Jakub was hit in his neck, a half centimeters away from his spinal cord and three millimeters from his neck artery. The list of his injuries is quite long: torn jugular vein and vertebral artery, the brachial plexus and ulnar nerve damaged, emphysema and internal bleeding, lung contusion, and five broken ribs. He lost over 2 liters of blood. When losing his consciousness, he saw his wife smile. “Then I thought I didn’t want to die, not yet,” he remembers.
After two years of rehabilitation, he returned to his military unit. However, he feels the consequences of this accident today. He works as a staff NCO as a soldier “capable for military service, with limitations.” He cannot really reconcile to the fact that he works in the office.
When asked if he could go there again, he answers: “You never really come back from a mission. I know I couldn’t go there to fight, but I could go to work in the staff or in operational center,” he explains.

GIVEN EXERCISE 1:
Please copy the records word for word, beginning at their first line and stopping after the line that contains "Termini e Condizioni (944, 772)".
The passage about Jakub and the records are separate material.

MATERIALS PROVIDED:
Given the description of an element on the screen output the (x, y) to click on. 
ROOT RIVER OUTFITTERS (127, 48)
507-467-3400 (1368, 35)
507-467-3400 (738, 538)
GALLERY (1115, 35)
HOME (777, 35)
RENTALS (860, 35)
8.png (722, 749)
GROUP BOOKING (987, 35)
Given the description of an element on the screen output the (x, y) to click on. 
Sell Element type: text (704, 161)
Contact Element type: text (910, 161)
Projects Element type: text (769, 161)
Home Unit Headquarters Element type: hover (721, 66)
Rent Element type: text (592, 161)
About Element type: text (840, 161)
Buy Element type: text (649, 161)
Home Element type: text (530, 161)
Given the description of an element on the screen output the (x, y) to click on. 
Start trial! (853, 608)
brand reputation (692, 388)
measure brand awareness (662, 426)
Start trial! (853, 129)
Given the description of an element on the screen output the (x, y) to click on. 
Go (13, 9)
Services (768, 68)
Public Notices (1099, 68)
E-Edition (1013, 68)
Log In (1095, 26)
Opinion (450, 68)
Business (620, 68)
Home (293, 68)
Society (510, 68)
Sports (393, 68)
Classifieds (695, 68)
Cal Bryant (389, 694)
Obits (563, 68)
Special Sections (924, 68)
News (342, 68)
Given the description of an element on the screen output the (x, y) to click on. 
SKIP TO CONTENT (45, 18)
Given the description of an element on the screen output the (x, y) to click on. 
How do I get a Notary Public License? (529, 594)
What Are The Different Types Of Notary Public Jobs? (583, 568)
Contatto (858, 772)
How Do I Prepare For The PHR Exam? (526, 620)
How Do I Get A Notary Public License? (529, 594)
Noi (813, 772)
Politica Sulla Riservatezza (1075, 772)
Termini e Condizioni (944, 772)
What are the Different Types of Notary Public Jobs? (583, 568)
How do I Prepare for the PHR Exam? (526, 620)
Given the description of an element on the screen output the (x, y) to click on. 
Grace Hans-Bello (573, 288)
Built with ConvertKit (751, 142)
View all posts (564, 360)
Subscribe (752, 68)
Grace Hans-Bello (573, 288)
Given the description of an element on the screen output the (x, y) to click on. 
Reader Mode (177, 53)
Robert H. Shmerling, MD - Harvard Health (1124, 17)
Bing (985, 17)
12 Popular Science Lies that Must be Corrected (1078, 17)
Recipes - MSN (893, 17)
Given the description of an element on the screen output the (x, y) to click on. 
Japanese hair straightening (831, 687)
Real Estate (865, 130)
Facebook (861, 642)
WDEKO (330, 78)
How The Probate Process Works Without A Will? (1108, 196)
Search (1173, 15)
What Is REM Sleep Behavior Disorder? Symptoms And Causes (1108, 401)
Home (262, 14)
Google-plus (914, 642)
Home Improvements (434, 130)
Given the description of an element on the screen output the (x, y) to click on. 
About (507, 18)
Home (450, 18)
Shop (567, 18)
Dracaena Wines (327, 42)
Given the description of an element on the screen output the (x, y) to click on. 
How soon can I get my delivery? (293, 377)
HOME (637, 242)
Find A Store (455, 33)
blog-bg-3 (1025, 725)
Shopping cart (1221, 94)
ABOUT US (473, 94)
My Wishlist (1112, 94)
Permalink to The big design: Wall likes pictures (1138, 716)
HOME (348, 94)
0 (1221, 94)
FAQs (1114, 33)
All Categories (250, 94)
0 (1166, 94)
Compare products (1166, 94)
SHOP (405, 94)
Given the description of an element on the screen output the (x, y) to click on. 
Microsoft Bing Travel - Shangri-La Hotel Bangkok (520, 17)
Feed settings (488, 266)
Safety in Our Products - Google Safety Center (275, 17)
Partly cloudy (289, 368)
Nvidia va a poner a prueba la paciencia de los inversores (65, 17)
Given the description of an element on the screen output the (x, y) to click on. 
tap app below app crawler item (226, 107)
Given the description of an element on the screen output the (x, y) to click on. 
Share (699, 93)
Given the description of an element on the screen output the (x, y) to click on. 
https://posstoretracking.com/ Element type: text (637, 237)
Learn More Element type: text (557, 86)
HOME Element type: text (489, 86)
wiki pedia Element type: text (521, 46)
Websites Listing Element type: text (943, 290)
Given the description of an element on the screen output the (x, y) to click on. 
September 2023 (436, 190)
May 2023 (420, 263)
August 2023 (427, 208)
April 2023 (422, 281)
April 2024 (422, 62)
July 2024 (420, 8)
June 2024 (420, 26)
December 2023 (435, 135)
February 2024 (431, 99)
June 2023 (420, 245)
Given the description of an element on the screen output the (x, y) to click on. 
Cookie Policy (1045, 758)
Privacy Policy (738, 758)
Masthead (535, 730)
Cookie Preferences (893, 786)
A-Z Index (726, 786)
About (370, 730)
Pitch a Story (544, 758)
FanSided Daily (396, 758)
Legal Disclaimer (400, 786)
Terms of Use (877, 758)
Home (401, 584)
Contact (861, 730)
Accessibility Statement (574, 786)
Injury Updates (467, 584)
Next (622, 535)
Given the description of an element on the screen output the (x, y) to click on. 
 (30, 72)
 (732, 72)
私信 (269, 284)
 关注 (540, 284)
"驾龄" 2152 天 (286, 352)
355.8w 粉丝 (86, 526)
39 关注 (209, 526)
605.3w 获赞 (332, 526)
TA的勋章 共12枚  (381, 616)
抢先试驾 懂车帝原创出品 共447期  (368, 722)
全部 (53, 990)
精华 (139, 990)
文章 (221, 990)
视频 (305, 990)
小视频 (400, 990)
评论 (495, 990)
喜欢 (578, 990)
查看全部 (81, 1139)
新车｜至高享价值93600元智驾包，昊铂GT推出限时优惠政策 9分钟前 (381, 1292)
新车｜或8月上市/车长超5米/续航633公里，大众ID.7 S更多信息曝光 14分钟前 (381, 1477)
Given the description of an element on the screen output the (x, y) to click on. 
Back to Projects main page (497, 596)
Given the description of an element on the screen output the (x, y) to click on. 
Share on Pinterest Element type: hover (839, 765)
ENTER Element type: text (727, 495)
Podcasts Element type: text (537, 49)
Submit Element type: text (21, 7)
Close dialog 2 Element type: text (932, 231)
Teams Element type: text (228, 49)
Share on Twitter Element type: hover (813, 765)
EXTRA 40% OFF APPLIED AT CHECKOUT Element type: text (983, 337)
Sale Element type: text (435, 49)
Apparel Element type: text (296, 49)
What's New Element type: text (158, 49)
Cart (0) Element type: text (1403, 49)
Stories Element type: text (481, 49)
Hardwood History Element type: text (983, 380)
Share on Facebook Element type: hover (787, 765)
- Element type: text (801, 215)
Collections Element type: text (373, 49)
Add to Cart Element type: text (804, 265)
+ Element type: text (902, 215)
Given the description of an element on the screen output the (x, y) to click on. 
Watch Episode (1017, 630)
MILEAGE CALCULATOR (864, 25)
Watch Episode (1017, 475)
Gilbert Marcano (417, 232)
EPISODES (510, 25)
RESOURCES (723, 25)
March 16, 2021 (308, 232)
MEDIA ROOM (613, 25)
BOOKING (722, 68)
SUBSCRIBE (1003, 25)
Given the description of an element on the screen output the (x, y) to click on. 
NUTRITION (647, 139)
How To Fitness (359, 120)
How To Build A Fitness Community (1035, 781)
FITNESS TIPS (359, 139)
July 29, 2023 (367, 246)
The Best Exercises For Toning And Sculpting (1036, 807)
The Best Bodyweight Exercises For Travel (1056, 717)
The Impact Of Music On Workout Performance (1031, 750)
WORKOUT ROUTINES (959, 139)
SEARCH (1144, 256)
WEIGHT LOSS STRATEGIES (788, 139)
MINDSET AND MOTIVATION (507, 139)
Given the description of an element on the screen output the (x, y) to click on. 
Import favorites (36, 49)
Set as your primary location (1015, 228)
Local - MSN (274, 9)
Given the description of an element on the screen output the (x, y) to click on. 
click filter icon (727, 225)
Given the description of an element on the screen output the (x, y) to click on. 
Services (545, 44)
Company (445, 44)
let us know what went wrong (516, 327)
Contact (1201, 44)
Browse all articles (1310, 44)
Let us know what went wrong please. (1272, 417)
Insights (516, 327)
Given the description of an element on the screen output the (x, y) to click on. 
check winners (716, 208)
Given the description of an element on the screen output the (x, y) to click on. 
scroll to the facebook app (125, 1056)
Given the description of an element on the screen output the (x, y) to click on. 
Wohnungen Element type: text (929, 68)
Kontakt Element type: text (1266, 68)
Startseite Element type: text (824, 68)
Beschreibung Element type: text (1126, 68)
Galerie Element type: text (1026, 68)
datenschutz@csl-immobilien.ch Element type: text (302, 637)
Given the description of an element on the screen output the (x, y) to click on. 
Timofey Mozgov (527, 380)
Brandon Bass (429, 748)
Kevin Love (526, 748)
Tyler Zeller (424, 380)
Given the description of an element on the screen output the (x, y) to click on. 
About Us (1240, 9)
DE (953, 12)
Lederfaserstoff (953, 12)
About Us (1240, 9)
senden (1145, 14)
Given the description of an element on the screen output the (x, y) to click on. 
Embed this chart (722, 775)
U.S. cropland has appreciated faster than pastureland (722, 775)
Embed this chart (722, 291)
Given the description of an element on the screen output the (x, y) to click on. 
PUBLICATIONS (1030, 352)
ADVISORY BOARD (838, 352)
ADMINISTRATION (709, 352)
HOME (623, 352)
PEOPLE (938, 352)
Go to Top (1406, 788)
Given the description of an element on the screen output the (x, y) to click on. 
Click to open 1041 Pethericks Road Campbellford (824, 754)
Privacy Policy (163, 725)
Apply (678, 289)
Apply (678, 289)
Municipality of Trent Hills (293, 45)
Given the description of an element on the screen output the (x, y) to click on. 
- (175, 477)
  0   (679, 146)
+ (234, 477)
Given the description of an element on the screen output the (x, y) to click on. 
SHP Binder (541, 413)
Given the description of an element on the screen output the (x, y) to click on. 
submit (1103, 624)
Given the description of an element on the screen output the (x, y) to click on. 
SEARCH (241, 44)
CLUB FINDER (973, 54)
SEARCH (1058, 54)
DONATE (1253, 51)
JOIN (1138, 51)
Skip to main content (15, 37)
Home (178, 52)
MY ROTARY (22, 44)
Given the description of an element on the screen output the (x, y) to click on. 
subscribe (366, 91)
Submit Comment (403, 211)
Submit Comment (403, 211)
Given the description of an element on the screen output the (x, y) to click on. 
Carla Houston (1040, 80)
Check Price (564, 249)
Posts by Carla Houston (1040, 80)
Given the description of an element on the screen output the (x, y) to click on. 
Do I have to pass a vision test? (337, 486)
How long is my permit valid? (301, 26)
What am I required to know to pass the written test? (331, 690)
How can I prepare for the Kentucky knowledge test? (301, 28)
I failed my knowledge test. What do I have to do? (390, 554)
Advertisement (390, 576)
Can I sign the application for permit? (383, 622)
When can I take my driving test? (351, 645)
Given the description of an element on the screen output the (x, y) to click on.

GIVEN EXERCISE 2:
Reproduce the passage about Jakub from the words "After two years" through the words "in the office.", switching "office" to "field".

EXPECTED ANSWER 1:
Given the description of an element on the screen output the (x, y) to click on. 
ROOT RIVER OUTFITTERS (127, 48)
507-467-3400 (1368, 35)
507-467-3400 (738, 538)
GALLERY (1115, 35)
HOME (777, 35)
RENTALS (860, 35)
8.png (722, 749)
GROUP BOOKING (987, 35)
Given the description of an element on the screen output the (x, y) to click on. 
Sell Element type: text (704, 161)
Contact Element type: text (910, 161)
Projects Element type: text (769, 161)
Home Unit Headquarters Element type: hover (721, 66)
Rent Element type: text (592, 161)
About Element type: text (840, 161)
Buy Element type: text (649, 161)
Home Element type: text (530, 161)
Given the description of an element on the screen output the (x, y) to click on. 
Start trial! (853, 608)
brand reputation (692, 388)
measure brand awareness (662, 426)
Start trial! (853, 129)
Given the description of an element on the screen output the (x, y) to click on. 
Go (13, 9)
Services (768, 68)
Public Notices (1099, 68)
E-Edition (1013, 68)
Log In (1095, 26)
Opinion (450, 68)
Business (620, 68)
Home (293, 68)
Society (510, 68)
Sports (393, 68)
Classifieds (695, 68)
Cal Bryant (389, 694)
Obits (563, 68)
Special Sections (924, 68)
News (342, 68)
Given the description of an element on the screen output the (x, y) to click on. 
SKIP TO CONTENT (45, 18)
Given the description of an element on the screen output the (x, y) to click on. 
How do I get a Notary Public License? (529, 594)
What Are The Different Types Of Notary Public Jobs? (583, 568)
Contatto (858, 772)
How Do I Prepare For The PHR Exam? (526, 620)
How Do I Get A Notary Public License? (529, 594)
Noi (813, 772)
Politica Sulla Riservatezza (1075, 772)
Termini e Condizioni (944, 772)

EXPECTED ANSWER 2:
After two years of rehabilitation, he returned to his military unit. However, he feels the consequences of this accident today. He works as a staff NCO as a soldier “capable for military service, with limitations.” He cannot really reconcile to the fact that he works in the field.